Although not shown, the steel material (2) may be replaced with an H-shaped steel or the like, if necessary, and may be a stronger construction material. In some cases, the steel material (2) may be replaced with an aluminum material, a glass fiber plate or a steel material. By using an inorganic fiber plate such as a carbon fiber plate, a lightweight and strong construction member can be obtained.

[0017]

The composite construction member of the present invention can be made as a composite member of wood and steel, so that it can have a strength about five times that of wood, and can be used as a long span beam or column.

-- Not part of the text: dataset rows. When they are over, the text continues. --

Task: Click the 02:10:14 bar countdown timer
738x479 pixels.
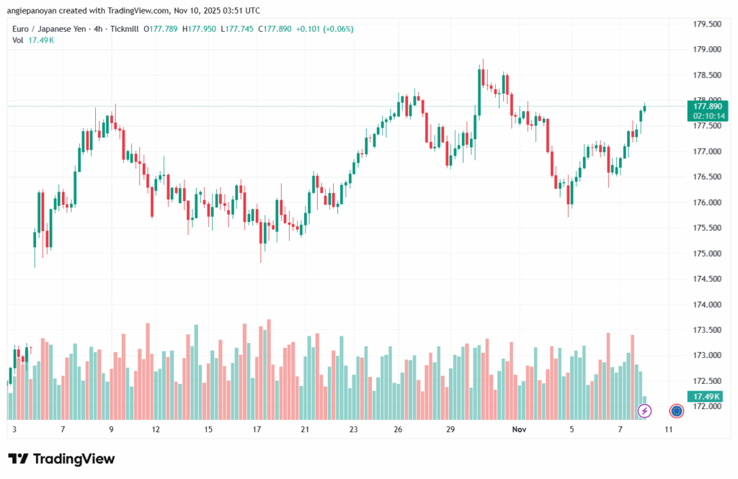Action: [706, 116]
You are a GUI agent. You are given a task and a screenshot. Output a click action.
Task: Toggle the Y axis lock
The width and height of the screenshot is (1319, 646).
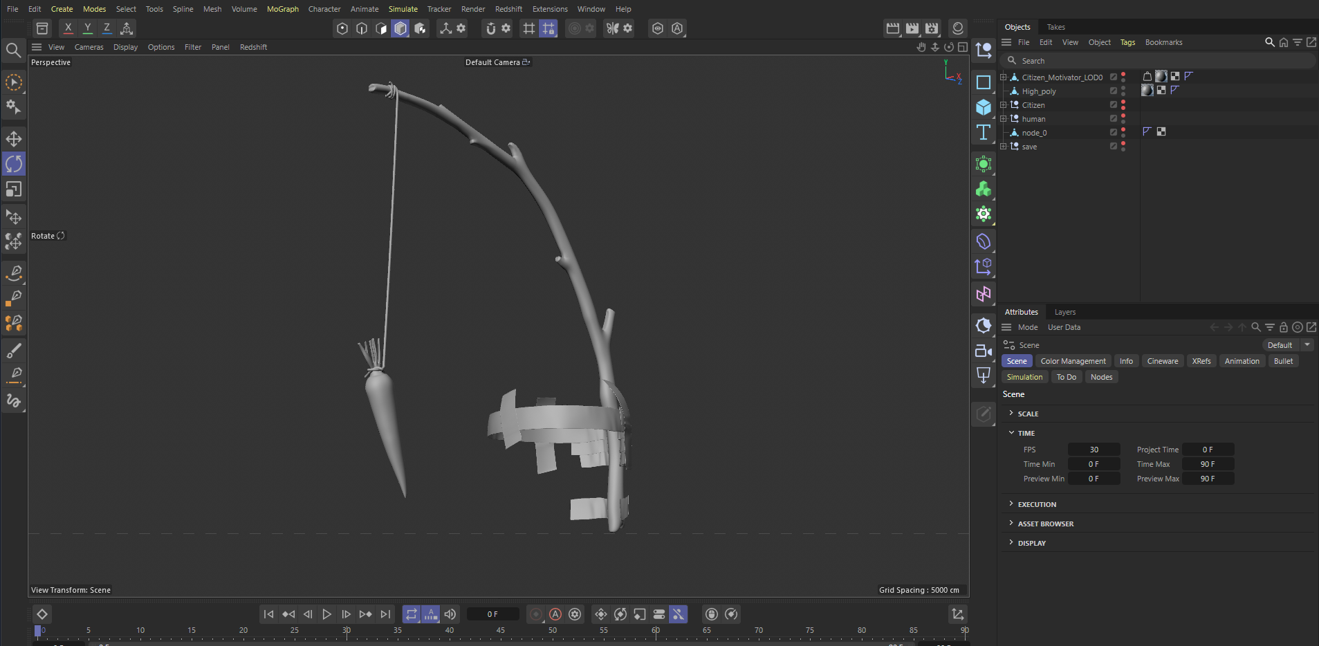(x=87, y=28)
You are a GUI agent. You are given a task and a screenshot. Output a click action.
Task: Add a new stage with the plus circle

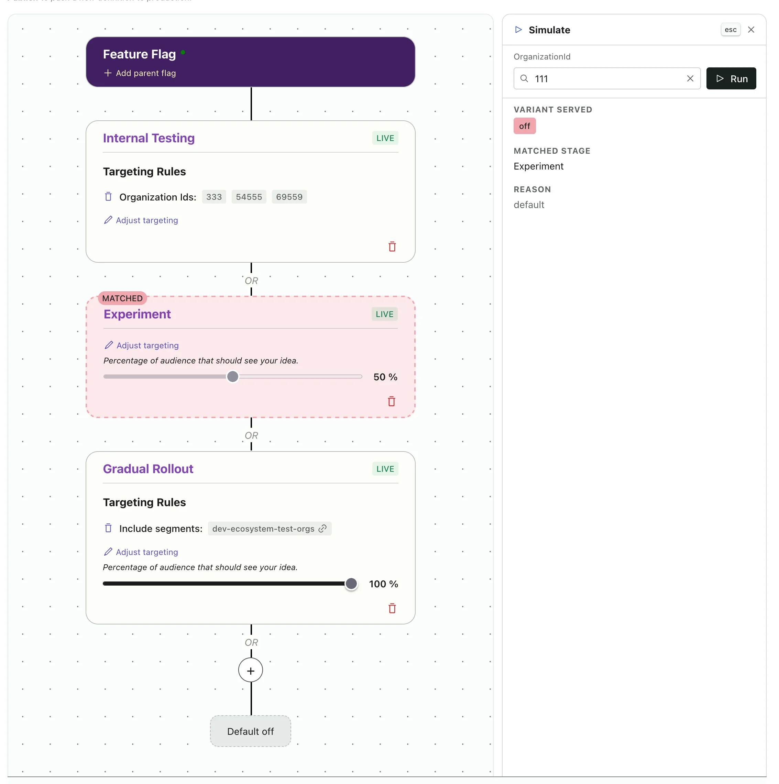point(251,671)
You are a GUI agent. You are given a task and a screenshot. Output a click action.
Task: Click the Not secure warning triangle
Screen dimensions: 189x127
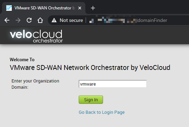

Suitable for conventional wooden building components that are easy to connect, robust and easy to work with, as well as wood, so that workers do not have a sense of incongruity, workability equivalent to wooden buildings and strength comparable to steel groove Has an outstanding action and effect that is not seen.

[Brief description of the drawings]

FIG. 1 A member in which two iron plates are embedded

FIG. 2 A member in which one iron plate is embedded

FIG. 3 A member in which four reinforcing bars are embedded.

FIG. 4 is a member in which two reinforcing bars are embedded.

FIG. 5 is a member in which two iron plates are vertically joined.

FIG. 6 is a member in which two iron plates are joined on both sides.

FIG. 7 is a member in which U-shaped steel members are joined to both sides.

FIG. 8 is a structural member in which an iron plate is arranged in a part of the member.

FIG. 9 is a structural member in which a reinforcing bar is arranged in a part of the member.

FIG. 10 is a structural member in which an iron plate is arranged in a part of the member.

FIG. 11 is a member in which a joint is formed on two iron plates.

FIG. 12 is a member in which a joint is formed on one iron plate.

FIG. 13 is a member in which a joint is formed on four rebars.

FIG. 14 is a member having a T-shaped joint.

FIG. 15 is a member in which a thread is engraved on a reinforcing bar.

FIG. 16 is a diagram illustrating a member formed with a joint between two iron plates provided on both sides.

FIG. 17 is a diagram showing a member formed with a joint between two iron plates provided on both sides.

FIG. 18 is a member in which a joint is formed on two U-shaped members provided on both sides.

FIG. 19 is a sectional view of a member.

FIG. 20 is a sectional view of a member.

FIG. 21 is a moment diagram in which a steel material is partially arranged.

FIG. 22 is a moment diagram in which steel is arranged over the entire length of the member.

Claims (5)

[Claims] 1. A column-shaped composite material for building construction, wherein one or several steel materials are buried and integrated over the entire length of the timber. 2. A column-shaped composite material for building construction, wherein steel materials are joined or embedded integrally on opposite sides of the timber over the entire length thereof. 3. A column-shaped composite member for building construction, wherein a steel material is embedded only in a portion where stress is applied to wood. 4. The columnar structure according to claim 1, wherein a steel material is embedded or joined over the entire length of the wood to be integrated, and the end of the steel material is extended to form a connecting portion. Composites for building construction. 5. The columnar structure according to claim 1, wherein a material different from the wood, such as an aluminum material, a carbon fiber material, or a glass fiber material, is integrally joined instead of the steel material over the entire length of the wood. Composites for building construction.